Whenever a learner interacts with the MOOC platform, a clickstream event is generated. These events capture various actions and activities performed by learners while engaging with the course content and platform. Each event is associated with specific attributes that provide valuable information about the nature and context of the interaction (Benabbes et al., 2023). These events capture different types of interactions, including reading outlines, viewing video lectures, attempting graded quizzes, and participating in forum discussions. Each event is described by several attributes, such as the type of interaction (event_type), the date and time of the interaction (timestamp_event) as well as the learner identifier (anon_screen_name).

Before using the data to train the model, data preprocessing was performed. Raw data contains of noisy data, this noise affects the learning ability of the machine-learning model, Therefore, before using the data to train our model, it must be cleaned, formatted, and restructured — this is typically known as preprocessing (Mazzola & Mazza, 2009). Fortunately, for our dataset, we are not dealing with missing values, however, there are some qualities about certain features that must be adjusted. In this context, we reduced the number of “event_type” from 7550 distinct event_type to 55 after preprocessing.

The database was analyzed in order to detect outliers corresponding to learners with anomalous behaviors (values far out of the typical range). These outliers can have a negative impact on the results of our analysis (the model can be trained more slower, augment the complexity of the model, higher risk of overfitting) (Fayyad et al., 1996). Concerning the technical part, we tested two unsupervised algorithms for anomaly detection, isolation forest or Iforest (Liu et al., 2008) and Local Outlier Factor (LOF) (Breunig et al., 2000). The isolation forest algorithm was chosen for the results it offers and its simplicity of implementation.

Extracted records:
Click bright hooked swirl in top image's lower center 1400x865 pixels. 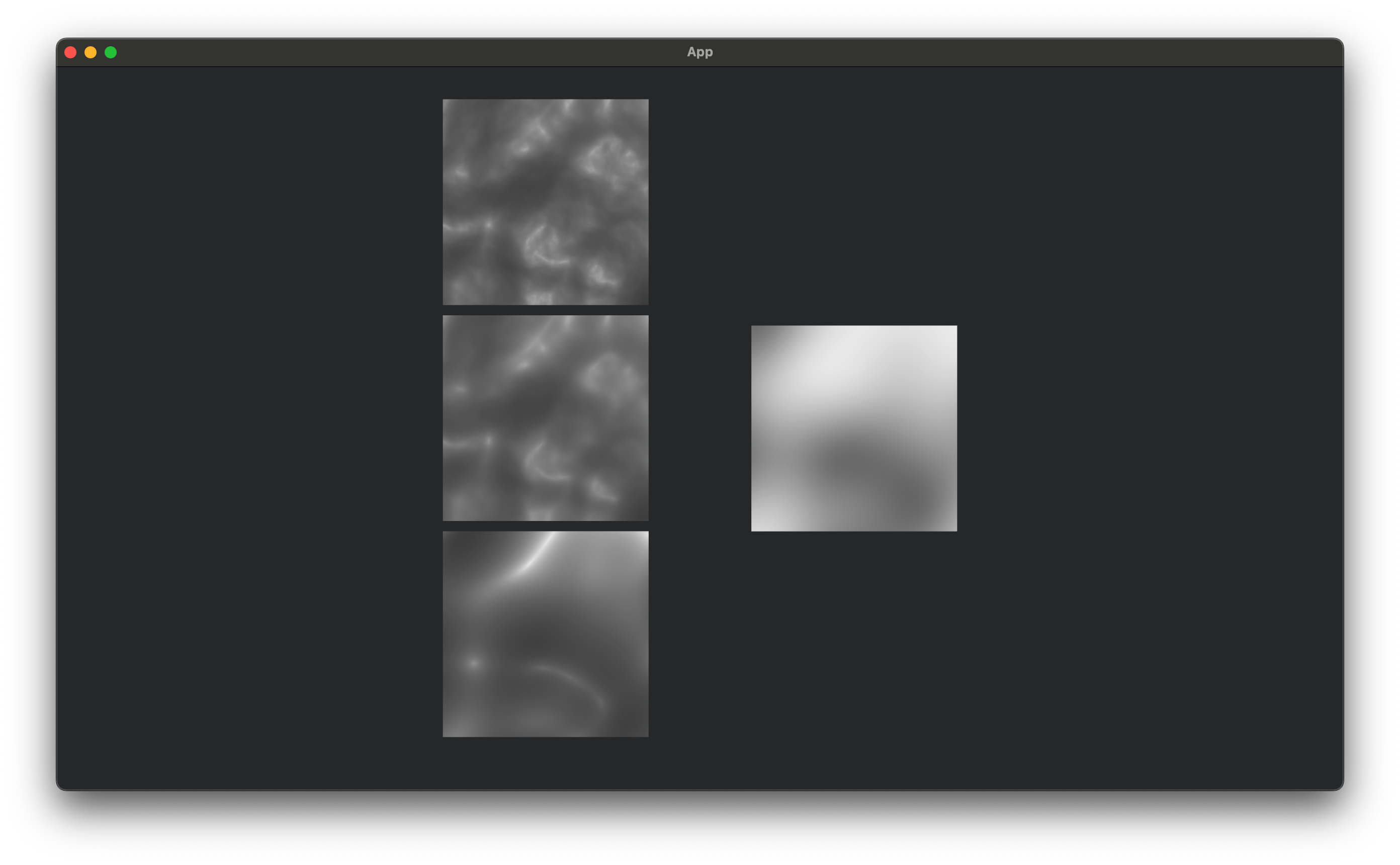[x=541, y=246]
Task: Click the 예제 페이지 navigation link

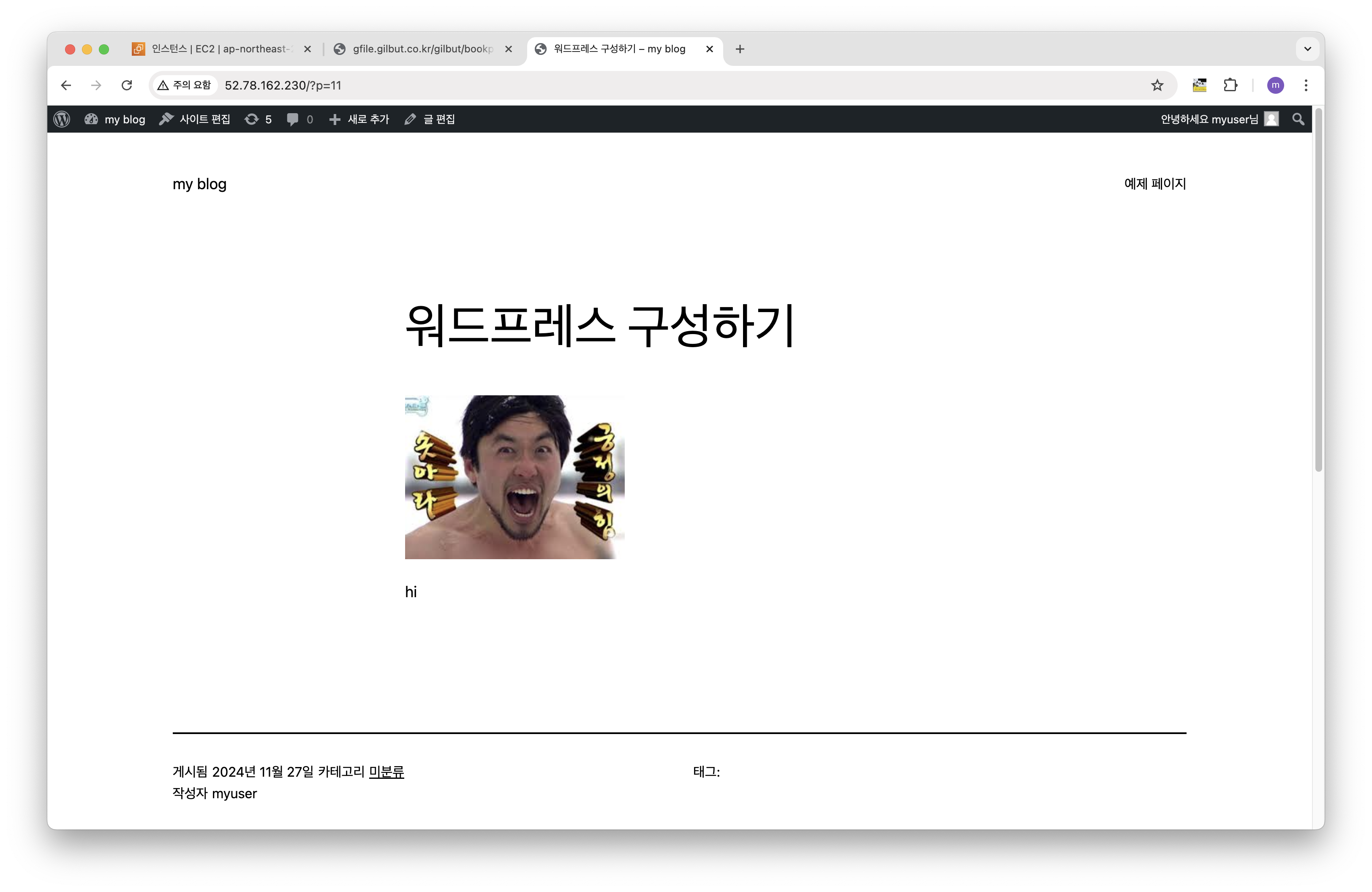Action: [1155, 184]
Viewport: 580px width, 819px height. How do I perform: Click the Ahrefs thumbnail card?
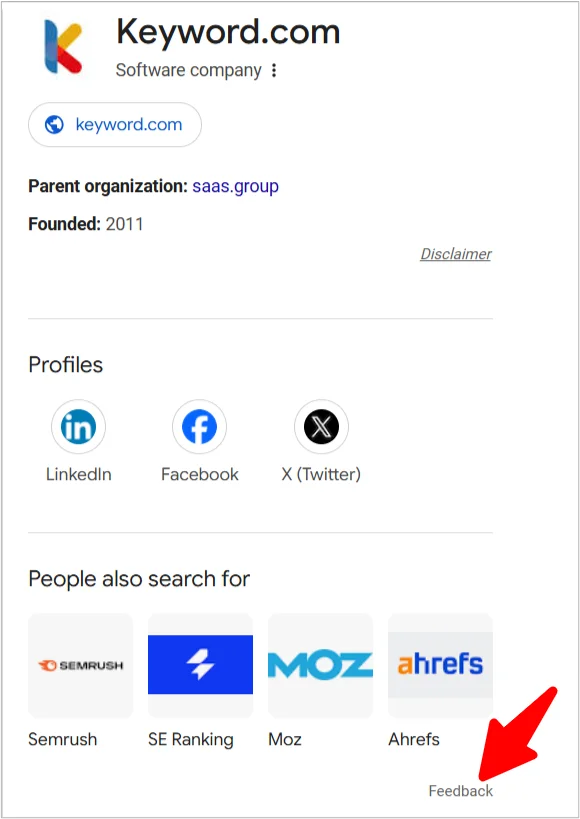pyautogui.click(x=440, y=665)
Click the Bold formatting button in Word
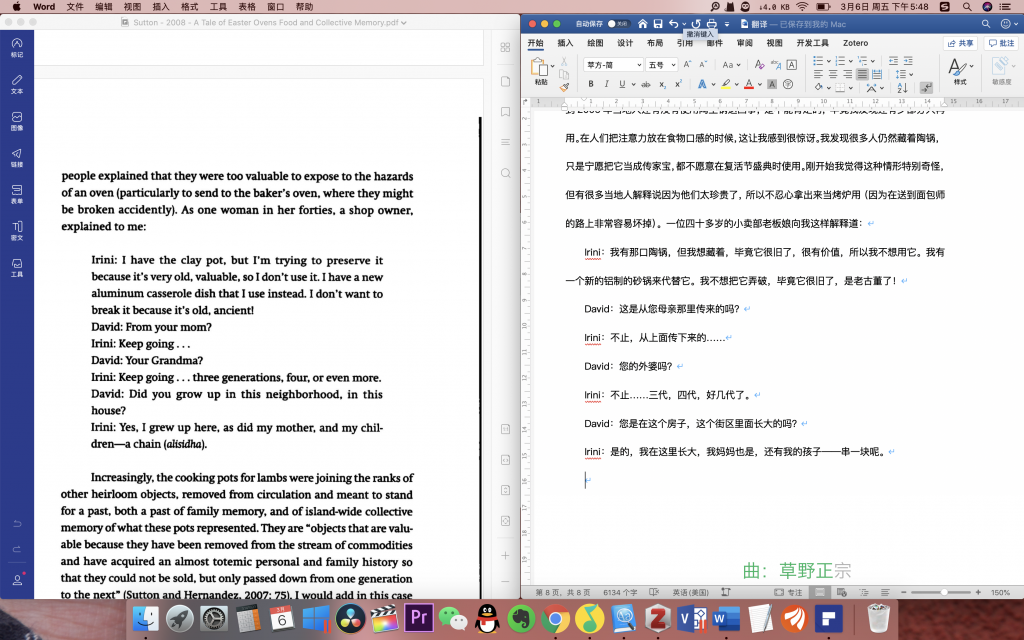1024x640 pixels. coord(591,84)
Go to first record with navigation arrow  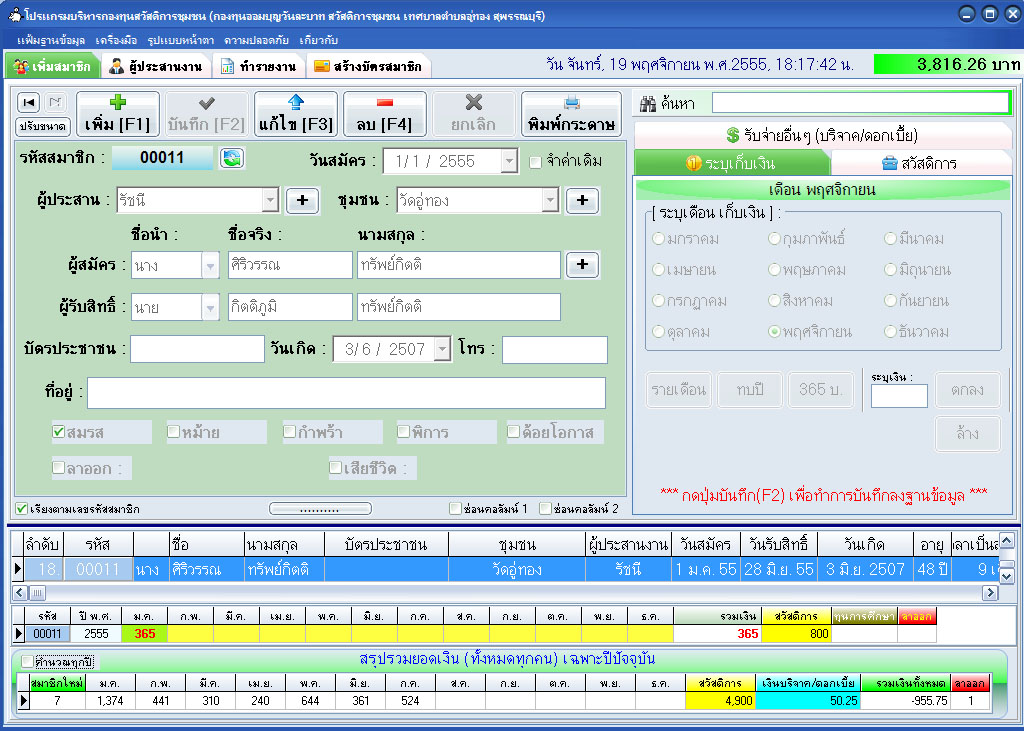click(x=29, y=102)
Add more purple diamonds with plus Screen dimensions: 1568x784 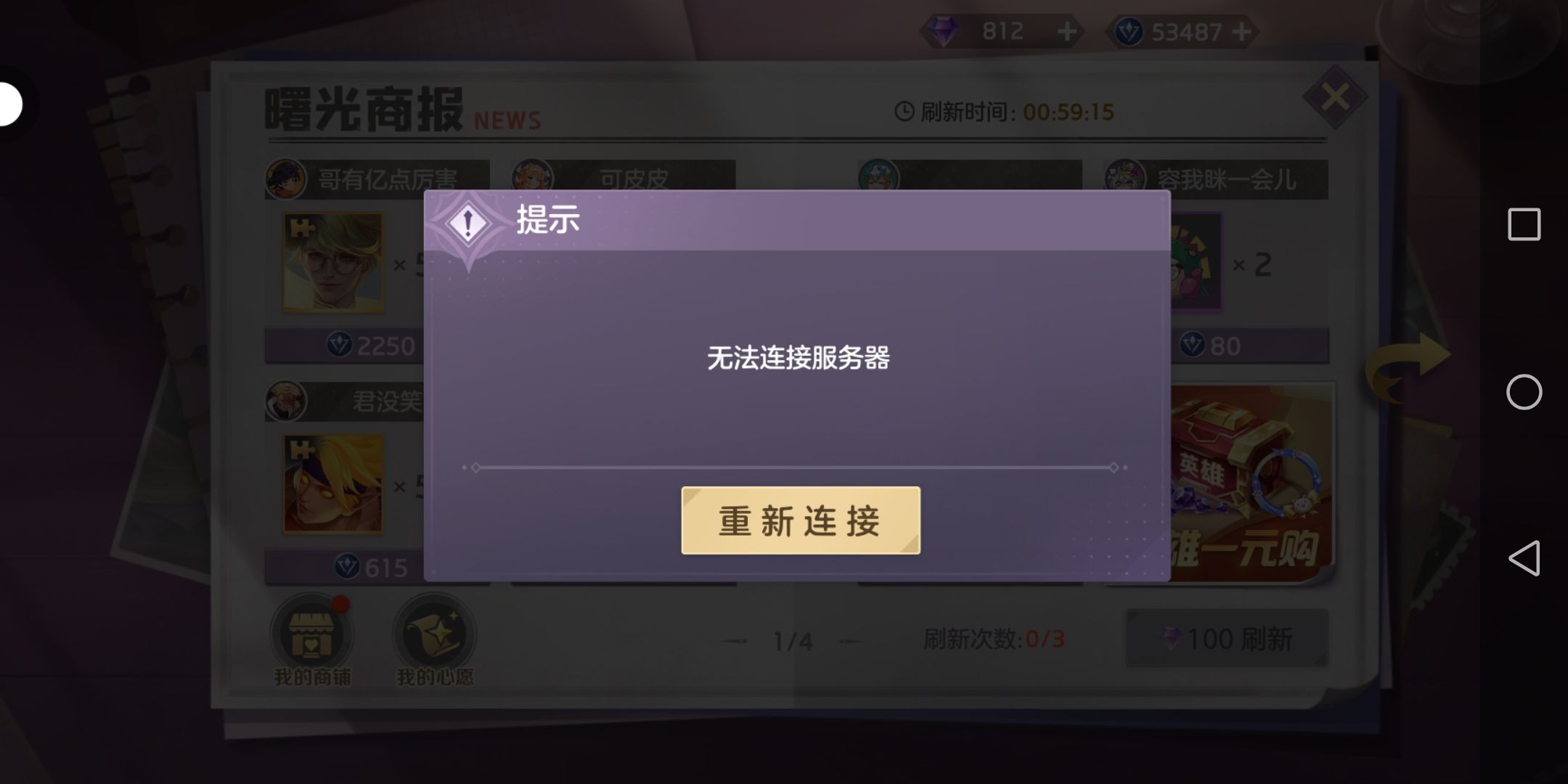click(x=1066, y=32)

● Given problem
From the clickstream passage, return word for word the stretch that begins at the words "Before using the data to train the" and stops after "55 after preprocessing.".

● Exercise output
Before using the data to train the model, data preprocessing was performed. Raw data contains of noisy data, this noise affects the learning ability of the machine-learning model, Therefore, before using the data to train our model, it must be cleaned, formatted, and restructured — this is typically known as preprocessing (Mazzola & Mazza, 2009). Fortunately, for our dataset, we are not dealing with missing values, however, there are some qualities about certain features that must be adjusted. In this context, we reduced the number of “event_type” from 7550 distinct event_type to 55 after preprocessing.